- _练习说明_
请重写下面的整个列表，把其中的“Identify the location of”全部替换成“Find the position of”，其余内容保持不变。

++++++++++

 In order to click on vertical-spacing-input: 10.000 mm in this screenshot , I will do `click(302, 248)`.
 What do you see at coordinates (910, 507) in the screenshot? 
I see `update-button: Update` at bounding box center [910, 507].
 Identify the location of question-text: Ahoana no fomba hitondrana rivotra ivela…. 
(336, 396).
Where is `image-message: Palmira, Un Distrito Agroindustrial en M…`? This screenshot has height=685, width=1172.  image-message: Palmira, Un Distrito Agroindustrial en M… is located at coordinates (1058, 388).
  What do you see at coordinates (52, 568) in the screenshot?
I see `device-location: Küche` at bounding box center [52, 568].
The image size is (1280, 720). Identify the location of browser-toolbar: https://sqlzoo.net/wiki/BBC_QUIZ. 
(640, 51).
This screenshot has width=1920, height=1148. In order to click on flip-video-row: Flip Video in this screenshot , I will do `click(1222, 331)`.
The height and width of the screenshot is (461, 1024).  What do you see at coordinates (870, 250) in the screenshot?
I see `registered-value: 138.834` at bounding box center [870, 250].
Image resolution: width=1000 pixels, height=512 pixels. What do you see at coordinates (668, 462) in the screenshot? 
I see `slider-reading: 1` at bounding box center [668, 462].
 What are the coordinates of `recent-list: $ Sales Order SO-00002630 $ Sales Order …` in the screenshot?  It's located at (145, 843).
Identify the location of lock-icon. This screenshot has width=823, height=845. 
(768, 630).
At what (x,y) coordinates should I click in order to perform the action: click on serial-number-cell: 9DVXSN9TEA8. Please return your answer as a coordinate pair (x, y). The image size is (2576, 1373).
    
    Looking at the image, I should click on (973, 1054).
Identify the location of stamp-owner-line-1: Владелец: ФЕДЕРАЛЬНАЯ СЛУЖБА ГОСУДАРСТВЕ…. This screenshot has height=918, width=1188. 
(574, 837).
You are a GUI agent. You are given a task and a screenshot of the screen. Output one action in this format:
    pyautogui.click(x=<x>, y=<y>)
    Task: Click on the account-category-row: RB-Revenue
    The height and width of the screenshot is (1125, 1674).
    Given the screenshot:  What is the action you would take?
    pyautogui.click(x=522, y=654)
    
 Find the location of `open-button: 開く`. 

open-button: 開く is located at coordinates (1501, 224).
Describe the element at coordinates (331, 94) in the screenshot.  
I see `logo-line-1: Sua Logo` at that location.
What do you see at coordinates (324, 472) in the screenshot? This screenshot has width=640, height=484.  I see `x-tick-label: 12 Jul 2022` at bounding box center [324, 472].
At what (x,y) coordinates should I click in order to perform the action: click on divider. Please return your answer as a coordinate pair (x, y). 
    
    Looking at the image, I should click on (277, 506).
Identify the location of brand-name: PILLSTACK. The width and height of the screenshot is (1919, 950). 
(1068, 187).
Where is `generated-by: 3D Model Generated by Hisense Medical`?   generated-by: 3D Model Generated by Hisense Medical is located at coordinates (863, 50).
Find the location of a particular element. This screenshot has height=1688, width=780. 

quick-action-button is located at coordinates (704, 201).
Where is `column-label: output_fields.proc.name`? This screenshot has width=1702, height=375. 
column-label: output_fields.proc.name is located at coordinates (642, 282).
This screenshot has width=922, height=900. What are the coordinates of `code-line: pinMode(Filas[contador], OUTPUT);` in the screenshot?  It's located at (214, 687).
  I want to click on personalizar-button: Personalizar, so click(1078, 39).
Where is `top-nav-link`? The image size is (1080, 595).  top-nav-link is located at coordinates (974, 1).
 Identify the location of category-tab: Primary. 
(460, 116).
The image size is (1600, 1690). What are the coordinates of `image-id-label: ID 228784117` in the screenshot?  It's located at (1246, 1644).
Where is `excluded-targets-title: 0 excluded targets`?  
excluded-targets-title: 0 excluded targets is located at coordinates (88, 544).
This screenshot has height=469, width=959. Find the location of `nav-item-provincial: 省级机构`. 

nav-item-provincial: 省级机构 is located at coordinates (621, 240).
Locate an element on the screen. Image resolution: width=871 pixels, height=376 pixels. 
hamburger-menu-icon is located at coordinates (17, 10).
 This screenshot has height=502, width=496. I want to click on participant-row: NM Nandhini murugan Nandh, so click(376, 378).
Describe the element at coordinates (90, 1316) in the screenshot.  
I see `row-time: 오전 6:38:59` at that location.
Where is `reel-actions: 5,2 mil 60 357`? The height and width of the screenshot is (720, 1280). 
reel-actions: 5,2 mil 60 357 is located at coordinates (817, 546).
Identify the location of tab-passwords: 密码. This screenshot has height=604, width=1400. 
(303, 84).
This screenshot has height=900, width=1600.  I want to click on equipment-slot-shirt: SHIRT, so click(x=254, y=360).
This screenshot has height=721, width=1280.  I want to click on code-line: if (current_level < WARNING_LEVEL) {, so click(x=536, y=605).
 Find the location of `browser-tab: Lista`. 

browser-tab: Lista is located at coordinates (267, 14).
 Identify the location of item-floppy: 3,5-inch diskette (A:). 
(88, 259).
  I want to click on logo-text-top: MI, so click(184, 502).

++++++++++

- _参考解答_
 In order to click on vertical-spacing-input: 10.000 mm in this screenshot , I will do `click(302, 248)`.
 What do you see at coordinates (910, 507) in the screenshot? 
I see `update-button: Update` at bounding box center [910, 507].
 Find the position of question-text: Ahoana no fomba hitondrana rivotra ivela…. 
(336, 396).
Where is `image-message: Palmira, Un Distrito Agroindustrial en M…`? This screenshot has height=685, width=1172.  image-message: Palmira, Un Distrito Agroindustrial en M… is located at coordinates (1058, 388).
  What do you see at coordinates (52, 568) in the screenshot?
I see `device-location: Küche` at bounding box center [52, 568].
The image size is (1280, 720). Find the position of browser-toolbar: https://sqlzoo.net/wiki/BBC_QUIZ. 
(640, 51).
This screenshot has width=1920, height=1148. In order to click on flip-video-row: Flip Video in this screenshot , I will do `click(1222, 331)`.
The height and width of the screenshot is (461, 1024).  What do you see at coordinates (870, 250) in the screenshot?
I see `registered-value: 138.834` at bounding box center [870, 250].
Image resolution: width=1000 pixels, height=512 pixels. What do you see at coordinates (668, 462) in the screenshot? 
I see `slider-reading: 1` at bounding box center [668, 462].
 What are the coordinates of `recent-list: $ Sales Order SO-00002630 $ Sales Order …` in the screenshot?  It's located at (145, 843).
Find the position of lock-icon. This screenshot has width=823, height=845. 
(768, 630).
At what (x,y) coordinates should I click in order to perform the action: click on serial-number-cell: 9DVXSN9TEA8. Please return your answer as a coordinate pair (x, y). The image size is (2576, 1373).
    
    Looking at the image, I should click on (973, 1054).
Find the position of stamp-owner-line-1: Владелец: ФЕДЕРАЛЬНАЯ СЛУЖБА ГОСУДАРСТВЕ…. This screenshot has height=918, width=1188. 
(574, 837).
You are a GUI agent. You are given a task and a screenshot of the screen. Output one action in this format:
    pyautogui.click(x=<x>, y=<y>)
    Task: Click on the account-category-row: RB-Revenue
    The height and width of the screenshot is (1125, 1674).
    Given the screenshot:  What is the action you would take?
    pyautogui.click(x=522, y=654)
    
 Find the location of `open-button: 開く`. 

open-button: 開く is located at coordinates (1501, 224).
Describe the element at coordinates (331, 94) in the screenshot.  
I see `logo-line-1: Sua Logo` at that location.
What do you see at coordinates (324, 472) in the screenshot? This screenshot has width=640, height=484.  I see `x-tick-label: 12 Jul 2022` at bounding box center [324, 472].
At what (x,y) coordinates should I click in order to perform the action: click on divider. Please return your answer as a coordinate pair (x, y). 
    
    Looking at the image, I should click on (277, 506).
Find the position of brand-name: PILLSTACK. The width and height of the screenshot is (1919, 950). 
(1068, 187).
Where is `generated-by: 3D Model Generated by Hisense Medical`?   generated-by: 3D Model Generated by Hisense Medical is located at coordinates (863, 50).
Find the location of a particular element. This screenshot has height=1688, width=780. 

quick-action-button is located at coordinates (704, 201).
Where is `column-label: output_fields.proc.name`? This screenshot has width=1702, height=375. 
column-label: output_fields.proc.name is located at coordinates (642, 282).
This screenshot has width=922, height=900. What are the coordinates of `code-line: pinMode(Filas[contador], OUTPUT);` in the screenshot?  It's located at (214, 687).
  I want to click on personalizar-button: Personalizar, so click(1078, 39).
Where is `top-nav-link`? The image size is (1080, 595).  top-nav-link is located at coordinates (974, 1).
 Find the position of category-tab: Primary. 
(460, 116).
The image size is (1600, 1690). What are the coordinates of `image-id-label: ID 228784117` in the screenshot?  It's located at (1246, 1644).
Where is `excluded-targets-title: 0 excluded targets`?  
excluded-targets-title: 0 excluded targets is located at coordinates (88, 544).
This screenshot has height=469, width=959. Find the location of `nav-item-provincial: 省级机构`. 

nav-item-provincial: 省级机构 is located at coordinates (621, 240).
Locate an element on the screen. Image resolution: width=871 pixels, height=376 pixels. 
hamburger-menu-icon is located at coordinates (17, 10).
 This screenshot has height=502, width=496. I want to click on participant-row: NM Nandhini murugan Nandh, so click(376, 378).
Describe the element at coordinates (90, 1316) in the screenshot.  
I see `row-time: 오전 6:38:59` at that location.
Where is `reel-actions: 5,2 mil 60 357`? The height and width of the screenshot is (720, 1280). 
reel-actions: 5,2 mil 60 357 is located at coordinates (817, 546).
Find the position of tab-passwords: 密码. This screenshot has height=604, width=1400. 
(303, 84).
This screenshot has height=900, width=1600.  I want to click on equipment-slot-shirt: SHIRT, so click(x=254, y=360).
This screenshot has height=721, width=1280.  I want to click on code-line: if (current_level < WARNING_LEVEL) {, so click(x=536, y=605).
 Find the location of `browser-tab: Lista`. 

browser-tab: Lista is located at coordinates (267, 14).
 Find the position of item-floppy: 3,5-inch diskette (A:). 
(88, 259).
  I want to click on logo-text-top: MI, so click(184, 502).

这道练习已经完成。